To ensure we have the most current security contacts for your organization, a self-service solution is now available to enable Tenant Admins to proactively provide the most current Primary Security Contact and CIO/CISO information on the Auth0 Support Center

Primary Security Contact

A Primary Security Contact is a person or group in a customer’s organization who is responsible for receiving notifications and maintaining systems security and privacy compliance, and can respond in the event of a security and/or privacy incident. The individual(s) could be a leader or member of the Security, Privacy, Compliance, or IT teams, depending on how the customer is organized. This contact may receive notices as set forth under the notices provision of your contract.

CIO/CISO Contact

The CIO/CISO Contact is the C-level or most senior person accountable in your organization for security who can be contacted to discuss critical security related items, such as to join a web conference or phone call.

• Auth0 Support Center
• Primary Security Contact
• CIO/CISO Contact

A Tenant Admin can follow these steps to review and update their organization's Primary Security and CIO/CISO Contact Information on the Auth0 Support Center. 

NOTE: Only Tenant Admins can update Security Contacts

1. Authenticate on the Auth0 Support Center by clicking the Log In option.
2. Under the user profile, select the option for Account Contacts.

3. As a Tenant Admin, on the My Account Contacts page, review the Primary Security Contacts and CIO/CISO Contacts that have been defined for your organization.

4. If a contact is not listed, search by clicking on the Search contacts button and typing the name of the individual to add.
   1. NOTE: Multiple contacts can be entered as the Primary Security Contact by selecting and updating them individually. However, it is recommended to only have one CIO/CISO contact.

5. After selecting the contact, click Add contact.

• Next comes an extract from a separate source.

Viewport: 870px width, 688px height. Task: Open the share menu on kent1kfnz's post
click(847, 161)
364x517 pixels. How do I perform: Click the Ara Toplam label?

6. Specify the type of contact being added, Primary Security Contact and/or Primary CIO/CISO Contact, and click Confirm.

7. To add a contact not currently listed in the Auth0 system, click Add new contact.

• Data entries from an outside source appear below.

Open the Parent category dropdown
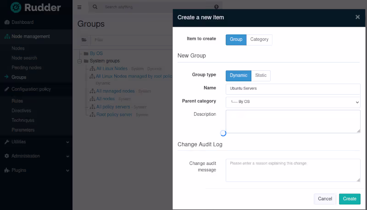The image size is (367, 210). point(293,102)
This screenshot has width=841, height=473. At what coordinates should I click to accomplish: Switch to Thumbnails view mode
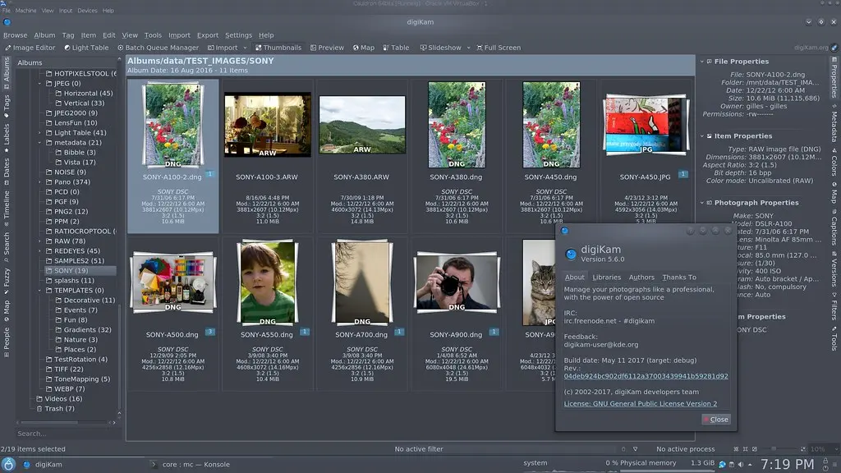click(x=279, y=47)
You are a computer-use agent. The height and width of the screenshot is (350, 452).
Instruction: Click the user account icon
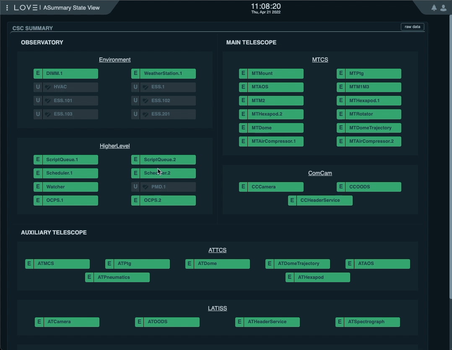click(x=443, y=7)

8. Enter the information for the new Security Contact and press Confirm.

9. After adding a new contact, a message displays that the request was received, followed by a confirmation message when the new contact is added.

10. To remove an existing Primary Security or CIO/CISO Contact, click on the Remove icon. 

Once a primary security or CIO/CISO contact is added or removed, an email notification will be sent with the updates made.

NOTE: If additional contact information, such as a phone number or email address, needs to be updated, contact your Technical Account Manager. 

For issues with adding a Security Contact, contact your Technical Account Manager or create a support ticket.

Why it’s important:

The Primary Security Contact may be used to alert your security and privacy team if Okta identifies a specific threat to your organization requiring notification.  For example, we may notify the Security and Privacy Contact to confirm impact during a security and/or privacy incident, or if we observe that your organization’s environment within Auth0 is the target of a specific attack, or if Okta proactively identifies a customer configuration that leaves your organization exposed to potential attacks.

Customers provide a Primary Security Contact when a contract is signed, but as people change roles and companies in their careers, these named contacts can change, possibly preventing Okta from effectively communicating security-related information to customers. Okta encourages customers to periodically review their Primary Security Contact to ensure the named individual remains accurate. 

The CIO/CISO contact is a C-level or most senior person accountable for security in your organization who can be contacted when there is a critical security event or incident, such as to join a web conference or phone call. The CIO/CISO will only be contacted during a critical security event or incident. 

Security is always top of mind for Okta, and we want to ensure we are doing our part regarding security and communication procedures.